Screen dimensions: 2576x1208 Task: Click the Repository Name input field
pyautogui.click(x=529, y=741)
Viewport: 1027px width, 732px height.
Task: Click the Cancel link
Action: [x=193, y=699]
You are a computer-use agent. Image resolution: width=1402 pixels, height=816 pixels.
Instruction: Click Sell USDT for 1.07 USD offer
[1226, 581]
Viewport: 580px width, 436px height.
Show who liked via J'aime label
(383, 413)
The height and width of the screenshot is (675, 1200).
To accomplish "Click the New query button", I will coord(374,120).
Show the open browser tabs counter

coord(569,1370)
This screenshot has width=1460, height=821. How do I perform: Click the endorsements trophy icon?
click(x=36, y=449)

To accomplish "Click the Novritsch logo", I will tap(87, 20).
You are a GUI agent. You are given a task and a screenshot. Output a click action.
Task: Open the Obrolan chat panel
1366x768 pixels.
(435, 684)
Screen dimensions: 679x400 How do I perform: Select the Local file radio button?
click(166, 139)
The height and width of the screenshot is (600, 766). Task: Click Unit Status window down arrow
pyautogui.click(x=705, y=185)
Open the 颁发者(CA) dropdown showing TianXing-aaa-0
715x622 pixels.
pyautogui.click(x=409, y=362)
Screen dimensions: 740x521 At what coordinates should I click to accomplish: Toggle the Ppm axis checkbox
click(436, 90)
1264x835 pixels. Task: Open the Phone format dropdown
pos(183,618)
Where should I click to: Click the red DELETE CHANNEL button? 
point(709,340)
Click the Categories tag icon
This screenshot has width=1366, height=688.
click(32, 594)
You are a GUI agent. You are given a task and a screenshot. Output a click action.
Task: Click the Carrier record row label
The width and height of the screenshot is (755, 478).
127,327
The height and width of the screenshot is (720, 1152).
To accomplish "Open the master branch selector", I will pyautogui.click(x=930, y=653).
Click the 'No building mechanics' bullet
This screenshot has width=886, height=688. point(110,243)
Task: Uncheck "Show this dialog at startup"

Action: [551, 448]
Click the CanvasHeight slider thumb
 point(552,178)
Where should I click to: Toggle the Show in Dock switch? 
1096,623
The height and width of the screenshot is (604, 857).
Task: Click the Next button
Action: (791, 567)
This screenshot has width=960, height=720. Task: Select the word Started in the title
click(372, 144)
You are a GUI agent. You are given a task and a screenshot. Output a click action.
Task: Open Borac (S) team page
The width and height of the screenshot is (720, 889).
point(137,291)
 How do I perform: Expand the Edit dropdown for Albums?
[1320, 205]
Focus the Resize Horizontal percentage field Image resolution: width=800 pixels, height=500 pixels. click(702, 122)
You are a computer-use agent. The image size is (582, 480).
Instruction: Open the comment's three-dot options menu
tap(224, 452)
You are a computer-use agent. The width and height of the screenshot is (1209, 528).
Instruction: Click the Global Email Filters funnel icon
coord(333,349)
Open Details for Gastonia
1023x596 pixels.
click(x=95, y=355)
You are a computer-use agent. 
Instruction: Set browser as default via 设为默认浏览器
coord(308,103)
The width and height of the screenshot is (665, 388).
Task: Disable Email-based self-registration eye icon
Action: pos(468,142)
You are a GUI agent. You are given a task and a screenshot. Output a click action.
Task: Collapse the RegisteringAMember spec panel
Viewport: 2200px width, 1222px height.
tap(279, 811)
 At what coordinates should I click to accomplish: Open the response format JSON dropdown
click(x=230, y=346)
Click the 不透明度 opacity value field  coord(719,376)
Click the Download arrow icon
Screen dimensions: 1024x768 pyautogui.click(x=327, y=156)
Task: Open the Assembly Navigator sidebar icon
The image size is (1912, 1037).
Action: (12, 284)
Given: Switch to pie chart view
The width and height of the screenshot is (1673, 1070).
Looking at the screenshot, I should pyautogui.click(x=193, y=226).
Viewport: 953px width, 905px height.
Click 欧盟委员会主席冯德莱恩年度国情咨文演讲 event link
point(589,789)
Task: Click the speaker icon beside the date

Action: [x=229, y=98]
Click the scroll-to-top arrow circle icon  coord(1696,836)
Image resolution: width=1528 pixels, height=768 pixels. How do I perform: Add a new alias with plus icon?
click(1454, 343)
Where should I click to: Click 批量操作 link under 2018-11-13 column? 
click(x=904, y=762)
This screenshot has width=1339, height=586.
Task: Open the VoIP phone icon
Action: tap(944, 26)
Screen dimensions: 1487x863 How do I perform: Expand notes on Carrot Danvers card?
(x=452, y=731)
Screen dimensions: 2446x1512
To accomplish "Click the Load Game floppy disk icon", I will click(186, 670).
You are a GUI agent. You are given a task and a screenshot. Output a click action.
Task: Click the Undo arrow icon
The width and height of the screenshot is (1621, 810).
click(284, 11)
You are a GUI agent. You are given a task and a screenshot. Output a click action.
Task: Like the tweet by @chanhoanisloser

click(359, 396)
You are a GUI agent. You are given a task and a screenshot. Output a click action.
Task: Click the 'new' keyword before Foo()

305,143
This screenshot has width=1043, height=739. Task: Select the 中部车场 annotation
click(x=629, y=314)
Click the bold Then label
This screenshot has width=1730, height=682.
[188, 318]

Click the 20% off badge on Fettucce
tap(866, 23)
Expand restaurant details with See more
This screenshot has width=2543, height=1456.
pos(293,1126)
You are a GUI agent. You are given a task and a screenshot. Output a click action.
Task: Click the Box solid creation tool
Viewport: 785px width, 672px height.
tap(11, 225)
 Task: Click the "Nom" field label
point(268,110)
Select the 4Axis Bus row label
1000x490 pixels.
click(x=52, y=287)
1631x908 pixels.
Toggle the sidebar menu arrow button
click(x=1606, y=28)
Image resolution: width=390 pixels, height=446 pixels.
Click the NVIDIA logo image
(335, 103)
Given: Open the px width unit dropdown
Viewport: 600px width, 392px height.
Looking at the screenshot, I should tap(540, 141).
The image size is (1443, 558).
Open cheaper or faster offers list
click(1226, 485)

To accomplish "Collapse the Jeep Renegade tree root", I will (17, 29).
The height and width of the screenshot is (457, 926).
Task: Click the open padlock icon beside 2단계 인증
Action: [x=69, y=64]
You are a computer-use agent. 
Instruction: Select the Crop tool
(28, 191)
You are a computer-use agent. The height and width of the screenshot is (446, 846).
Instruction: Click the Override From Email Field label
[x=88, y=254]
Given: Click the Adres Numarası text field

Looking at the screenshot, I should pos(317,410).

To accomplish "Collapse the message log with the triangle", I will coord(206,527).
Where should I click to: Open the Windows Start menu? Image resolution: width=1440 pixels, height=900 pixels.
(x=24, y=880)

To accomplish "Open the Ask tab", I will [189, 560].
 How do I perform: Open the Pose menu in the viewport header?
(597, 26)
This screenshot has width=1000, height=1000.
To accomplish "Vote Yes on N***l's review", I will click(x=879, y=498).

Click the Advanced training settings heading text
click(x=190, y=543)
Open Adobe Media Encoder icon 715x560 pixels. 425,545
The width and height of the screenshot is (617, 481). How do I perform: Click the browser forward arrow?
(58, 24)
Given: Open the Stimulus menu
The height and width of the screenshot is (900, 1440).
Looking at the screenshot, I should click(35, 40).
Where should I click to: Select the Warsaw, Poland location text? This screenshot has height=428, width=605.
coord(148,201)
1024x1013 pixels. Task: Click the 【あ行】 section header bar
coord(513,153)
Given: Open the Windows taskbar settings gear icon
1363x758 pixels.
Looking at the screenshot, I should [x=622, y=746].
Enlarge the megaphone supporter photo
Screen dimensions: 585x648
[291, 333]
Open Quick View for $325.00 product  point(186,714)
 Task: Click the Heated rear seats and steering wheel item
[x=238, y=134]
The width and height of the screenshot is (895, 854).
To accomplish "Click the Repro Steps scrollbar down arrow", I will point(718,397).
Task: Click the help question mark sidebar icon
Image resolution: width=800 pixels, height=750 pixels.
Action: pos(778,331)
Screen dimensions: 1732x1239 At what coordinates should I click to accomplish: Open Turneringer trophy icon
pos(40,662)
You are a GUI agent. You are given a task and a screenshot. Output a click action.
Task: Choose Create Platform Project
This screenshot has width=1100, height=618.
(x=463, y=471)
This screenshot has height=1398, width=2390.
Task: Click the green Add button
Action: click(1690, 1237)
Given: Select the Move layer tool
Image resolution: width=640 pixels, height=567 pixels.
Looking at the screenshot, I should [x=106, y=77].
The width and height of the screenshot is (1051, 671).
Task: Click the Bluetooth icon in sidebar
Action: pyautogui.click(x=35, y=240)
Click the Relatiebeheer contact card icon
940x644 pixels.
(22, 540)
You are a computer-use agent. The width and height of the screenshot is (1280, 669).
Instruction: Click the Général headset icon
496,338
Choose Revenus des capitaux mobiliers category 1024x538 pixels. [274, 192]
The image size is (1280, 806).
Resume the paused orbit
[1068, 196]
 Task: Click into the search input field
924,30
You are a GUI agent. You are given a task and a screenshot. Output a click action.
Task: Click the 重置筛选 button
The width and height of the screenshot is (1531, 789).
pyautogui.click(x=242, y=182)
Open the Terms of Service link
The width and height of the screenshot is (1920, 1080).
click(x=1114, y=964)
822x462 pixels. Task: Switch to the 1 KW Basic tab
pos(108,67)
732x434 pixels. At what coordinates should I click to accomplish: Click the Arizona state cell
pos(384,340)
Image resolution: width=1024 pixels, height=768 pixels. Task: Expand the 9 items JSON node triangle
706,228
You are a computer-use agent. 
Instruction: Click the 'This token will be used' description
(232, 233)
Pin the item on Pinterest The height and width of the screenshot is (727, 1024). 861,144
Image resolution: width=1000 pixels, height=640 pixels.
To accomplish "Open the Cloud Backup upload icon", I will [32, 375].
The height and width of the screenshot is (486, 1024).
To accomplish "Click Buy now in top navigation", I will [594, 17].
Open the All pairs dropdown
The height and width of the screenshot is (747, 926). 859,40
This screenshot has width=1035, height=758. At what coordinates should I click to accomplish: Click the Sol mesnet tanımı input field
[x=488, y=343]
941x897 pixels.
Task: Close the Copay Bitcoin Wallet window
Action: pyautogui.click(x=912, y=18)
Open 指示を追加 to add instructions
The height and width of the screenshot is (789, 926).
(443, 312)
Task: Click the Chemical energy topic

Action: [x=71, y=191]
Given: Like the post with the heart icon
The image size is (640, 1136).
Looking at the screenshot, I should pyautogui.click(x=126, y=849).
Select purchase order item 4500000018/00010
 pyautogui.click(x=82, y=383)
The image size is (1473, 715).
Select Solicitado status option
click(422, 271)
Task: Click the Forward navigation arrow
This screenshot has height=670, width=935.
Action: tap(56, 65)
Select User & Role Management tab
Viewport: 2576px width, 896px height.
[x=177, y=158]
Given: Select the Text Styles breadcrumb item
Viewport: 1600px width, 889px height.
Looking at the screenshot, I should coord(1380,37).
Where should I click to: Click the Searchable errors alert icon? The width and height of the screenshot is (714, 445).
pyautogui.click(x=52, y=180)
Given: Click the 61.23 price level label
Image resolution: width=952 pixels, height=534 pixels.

--*--

| PROMPT |
Wherever the word "panel" occurs in a line of the listing, copy that line.

| OUTPUT |
Task: Open the Obrolan chat panel
Task: Collapse the RegisteringAMember spec panel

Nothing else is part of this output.